Cependant, on note aussi que la «trajectoire positive» observée depuis 2012 est maintenue. En effet, s’il reste supérieur aux prévisions, le déficit enregistre cette année une baisse de 13, 7% en comparaison avec l’exercice précédent.

Par rapport à l’année 2016, les recettes ordinaires ont été plus importantes que les dépenses globales, notamment grâce aux recettes de l’impôt sur les sociétés (IS) et à la TVA qui ont augmenté respectivement de 7 et 4 millions de dirhams. La contribution, estimée à 2.315 millions de dirhams, de certains pays membres du Conseil de coopération du golfe – dont l’Arabie saoudite, le Qatar, le Koweït et les Émirats arabes unis – permet également cette augmentation.

…mais une dette qui continue de se creuser

De son côté, la dette du Trésor public s’est légèrement accentuée par rapport à 2016. Le ratio d’endettement est ainsi passé de 64,9% à 65,1% du PIB. Si l’encours de la dette, soit la somme globale des crédits en cours, approche des 35 millions de dirhams qui «correspond à un accroissement de 5,3% par rapport à l’année 2016», celle-ci a été «atténuée par une augmentation significative du PIB», explique le rapport.

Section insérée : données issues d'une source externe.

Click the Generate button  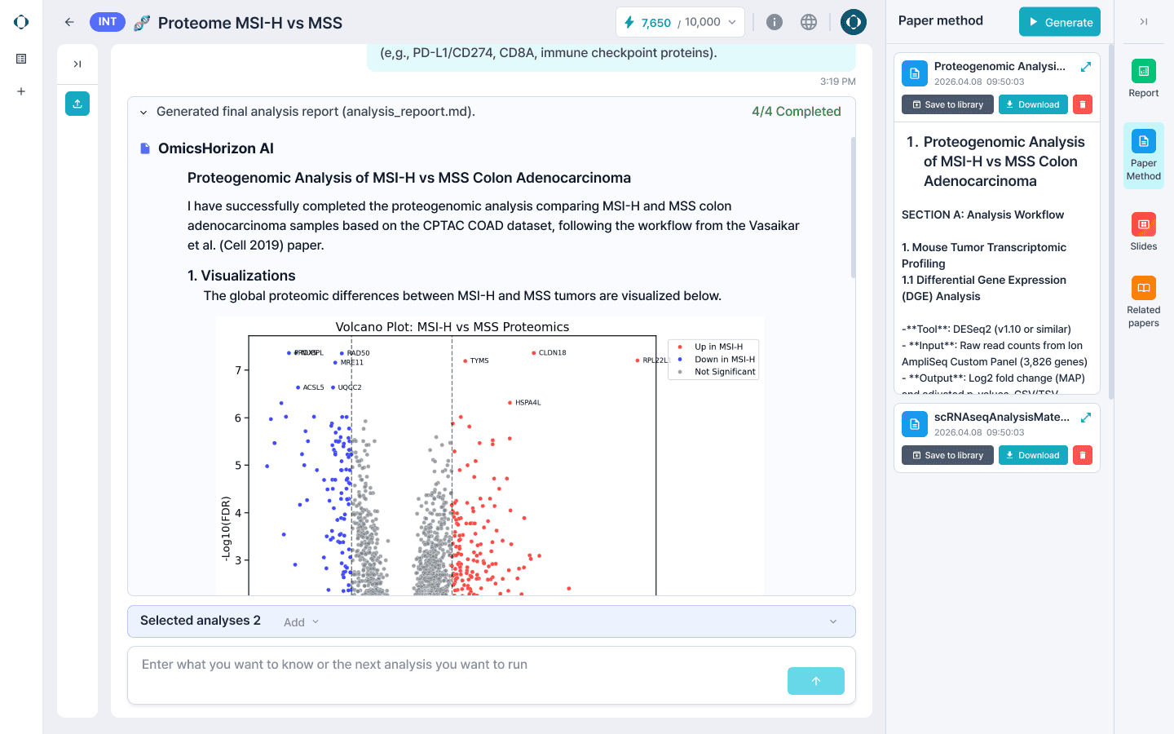[x=1060, y=22]

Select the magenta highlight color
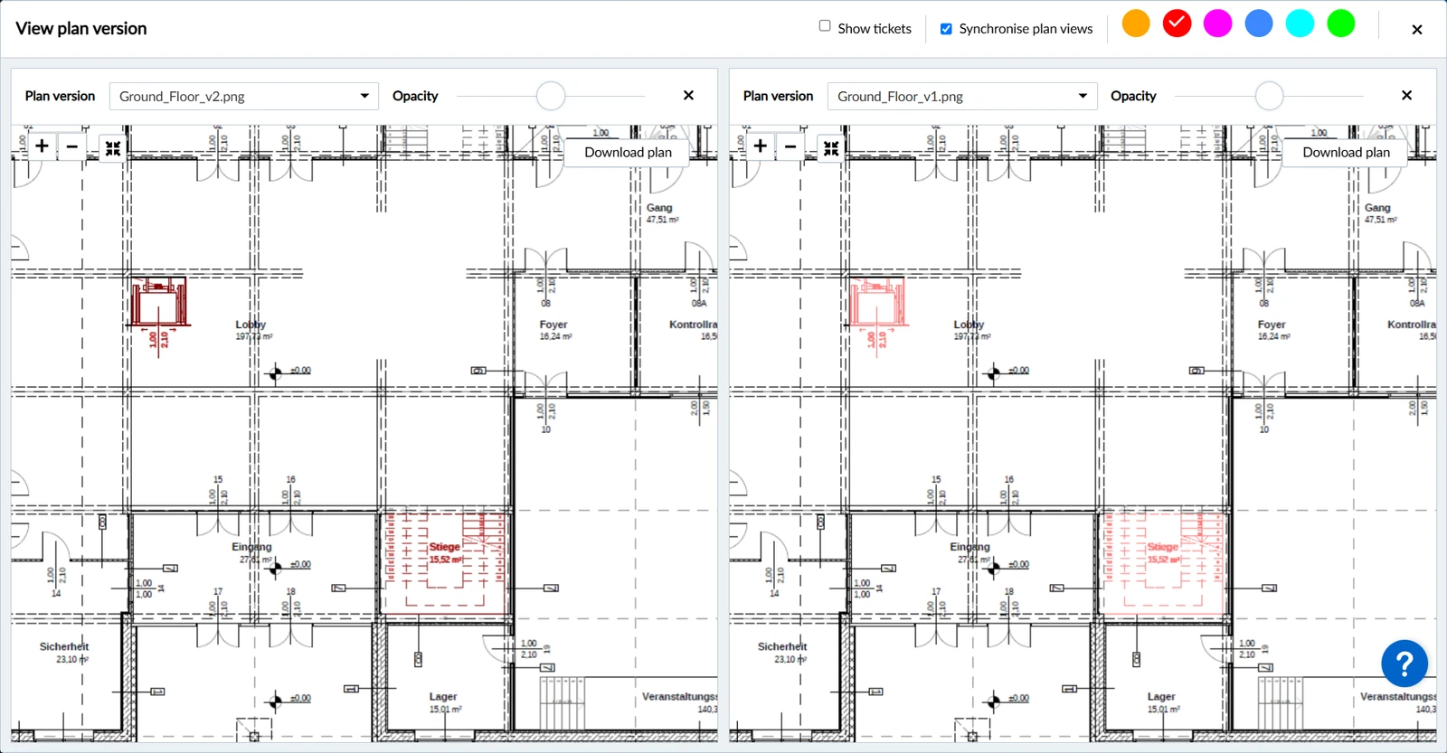point(1217,24)
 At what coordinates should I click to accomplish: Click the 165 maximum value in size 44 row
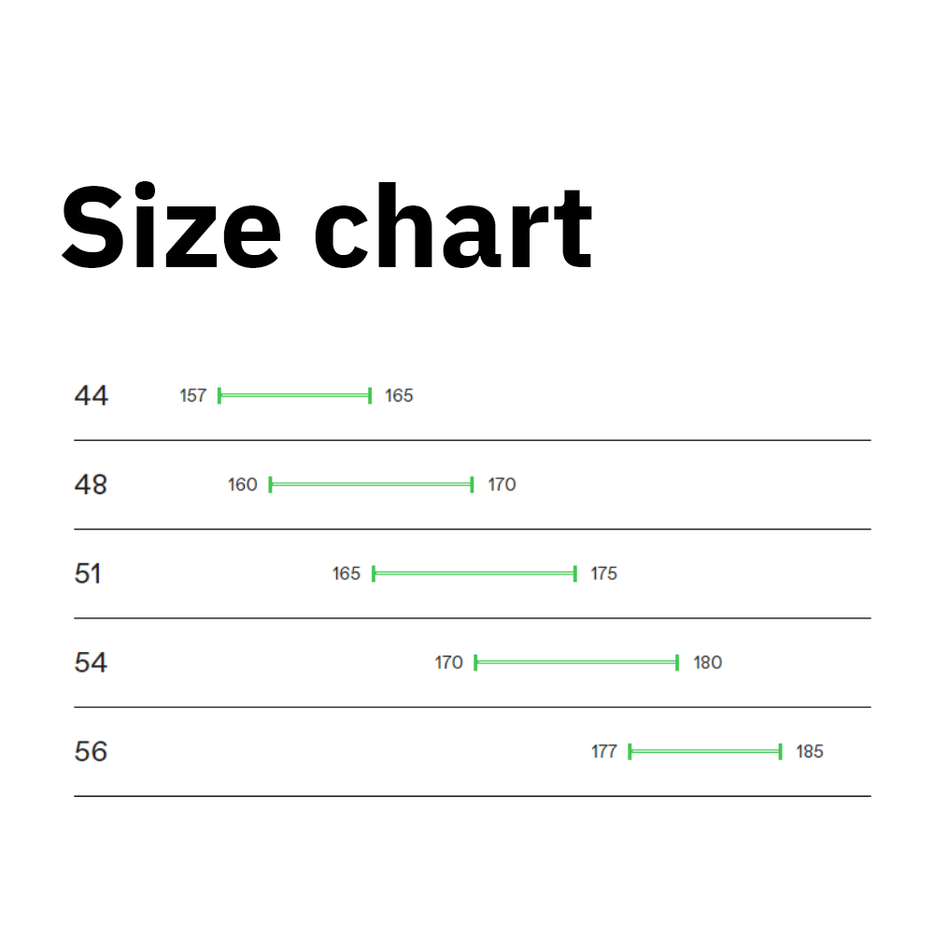[399, 396]
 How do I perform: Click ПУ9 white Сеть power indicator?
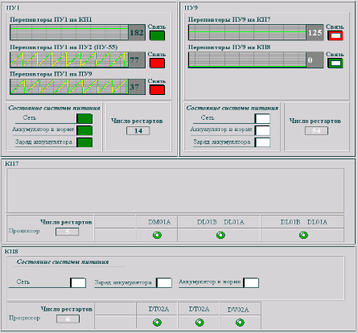262,119
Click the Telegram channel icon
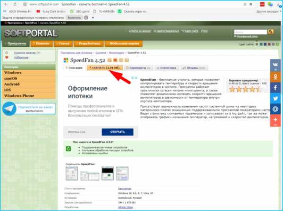The image size is (283, 211). [9, 109]
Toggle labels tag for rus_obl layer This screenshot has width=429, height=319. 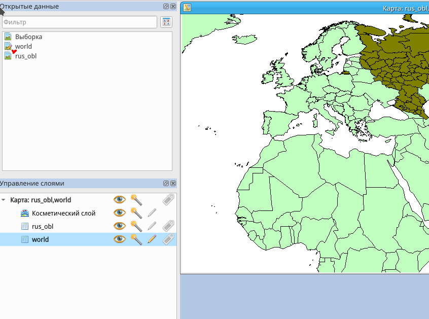click(168, 226)
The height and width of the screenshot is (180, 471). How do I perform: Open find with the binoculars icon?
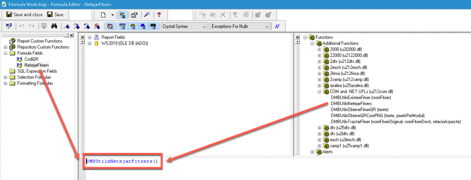[54, 26]
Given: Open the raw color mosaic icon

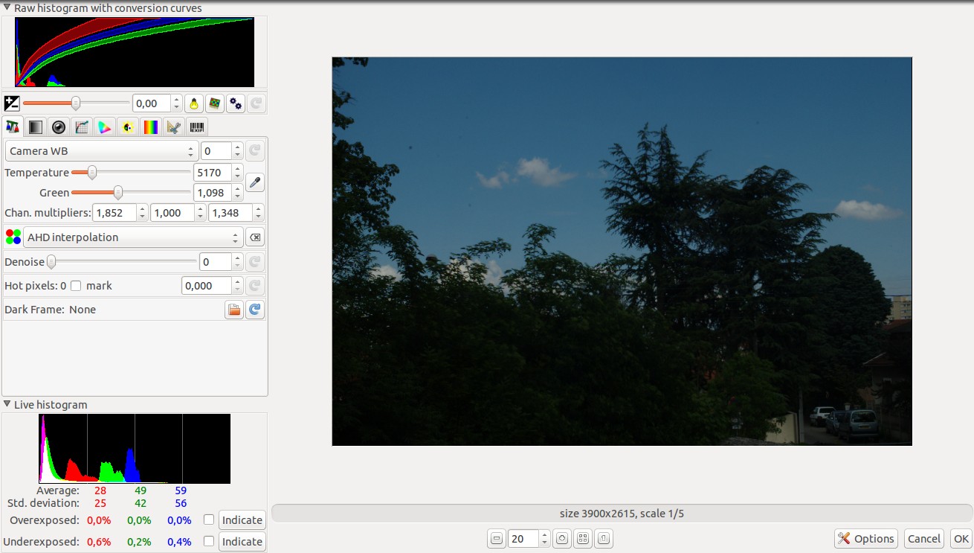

«Si le déficit s’aggrave et la tendance haussière de l’endettement se poursuit, l’objectif de ramener le taux de la dette du Trésor par rapport au PIB à 60% à l’horizon 2021, retenu dans le programme gouvernemental 2017-2021, s’annonce difficile à atteindre», prévient la Cour des comptes. Principalement ciblé, le passif fiscal accumulé par l’État vis-à-vis des secteurs privés et publics: 50 millions de dirhams.

Les SEGMA sous-exploitées

En 2017, on dénombre 208 services de l’État gérés de manière autonome (SEGMA). Leur nombre est quatre fois plus important qu’en 2016. 77% de ces SEGMA sont actifs dans le secteur social , alors que l’économie y est représentée à 18%.

Néanmoins, la Cour des comptes constate que sur la période 2012-2017 les recettes propres des SEGMA ne pèsent que 29,5% de leurs recettes globales, plus de la moitié de leurs recettes réalisées étant l’objet d’excédents antérieurs. La Cour des comptes recommande préconise l’autonomisation de ces services, ainsi qu’une réduction des dotations d’équilibre qui leur sont allouées. 

Politiques sociales fustigées, l’éducation en tête 

Lors de la présentation du rapport, Driss Jettou a recommandé à l’Exécutif de privilégier un développement «équilibré» et «générateur de revenus et d’emplois», afin de tendre vers un nouveau modèle de développement capable de «réduire les disparités sociales et les inégalités existantes» et «instaurer une justice sociale».

Principal point concerné : l’éducation. Le président de la Cour des comptes explique qu’après plusieurs missions menées par son institution, cette dernière a relevé l’absence d’un bilan global « au niveau financier et quantitatif de la portée du programme d’urgence de l’Éducation et de la Formation 2009-2012».

Une situation qui, a plus large échelle, nécessite « une mobilisation globale et une gestion optimale de ces ressources, dans le cadre d’une approche visant le ciblage approprié de la population et des zones concernées et la priorisation des programmes de soutien social qui ont démontré leur efficacité sur les plans national et international», a-t-il poursuivi. Jettou appelle les pouvoirs publics à renforcer le soutien à la scolarisation, l’assistance médicale, le pouvoir d’achat des couches sociales nécessiteuses, et d’une manière générale la lutte contre la pauvreté et la précarité sur la base de procédures simplifiées d’accès à ces aides.